If you're using Metal to run your llms, you may have noticed the amount of VRAM available is around 60%-70% of the total RAM - despite Apple's unique architecture for sharing the same high-speed RAM between CPU and GPU.
It turns out this VRAM allocation can be controlled at runtime using sudo sysctl iogpu.wired_limit_mb=12345
See here: https://github.com/ggerganov/llama.cpp/discussions/2182#discussioncomment-7698315
Previously, it was believed this could only be done with a kernel patch - and that required disabling a macos security feature ... And tbh that wasn't that great.
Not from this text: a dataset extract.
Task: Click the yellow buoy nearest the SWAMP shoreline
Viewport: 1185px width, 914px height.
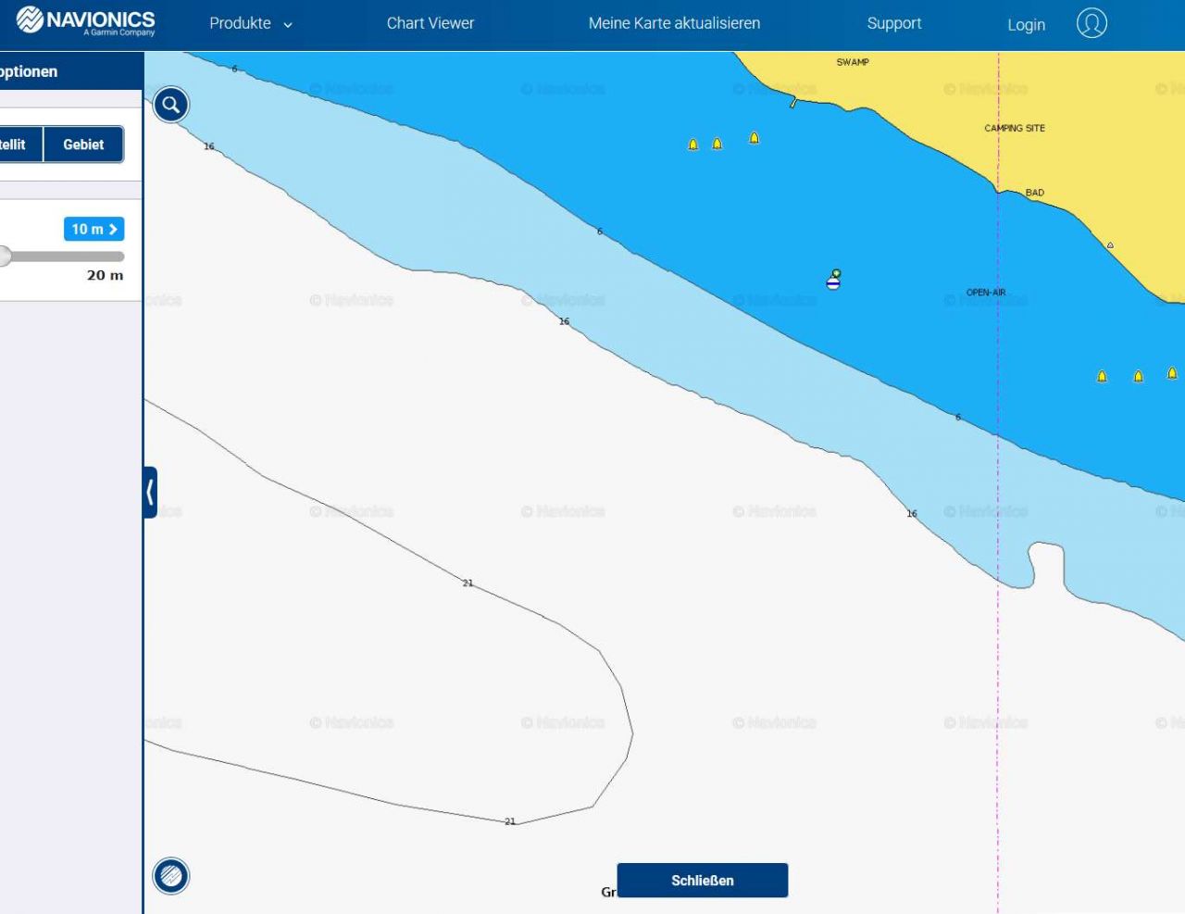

Will this make your system less stable? Probably. The OS will need some RAM - and if you allocate 100% to VRAM, I predict you'll encounter a hard lockup, spinning Beachball, or just a system reset. So be careful to not get carried away. Even so, many will be able to get a few more gigs this way, enabling a slightly larger quant, longer context, or maybe even the next level up in parameter size. Enjoy!
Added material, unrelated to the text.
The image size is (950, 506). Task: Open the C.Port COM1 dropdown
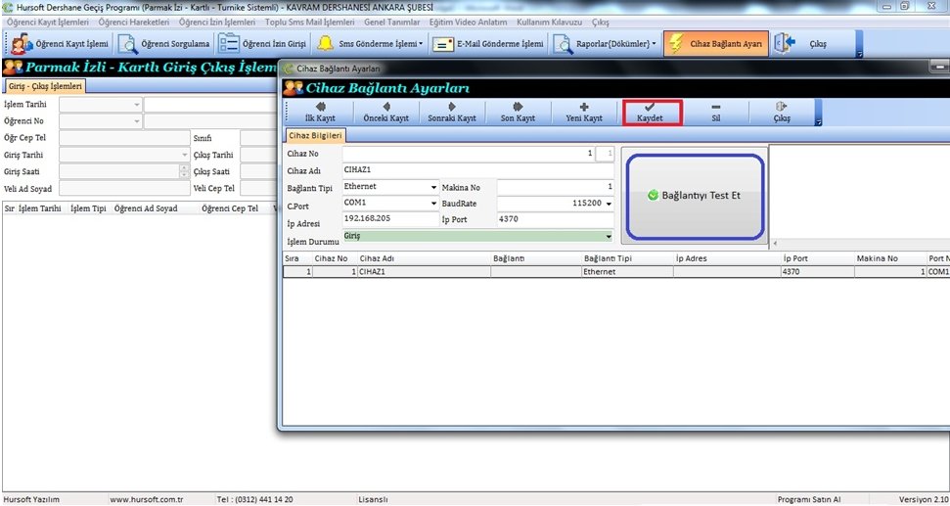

My M1 Max Mac Studio has 64GB of RAM. By running
sudo sysctl iogpu.wired_limit_mb=57344
, it did magic!Yay!
Yeah! That's what I'm talking about. Would you happen remember what it was reporting before? If it's like the rest, I'm assuming it said something like 40 or 45gb, right?
≥64GB allows 75% to be used by GPU. ≤32 its ~66%. Not sure about the 36GB machines.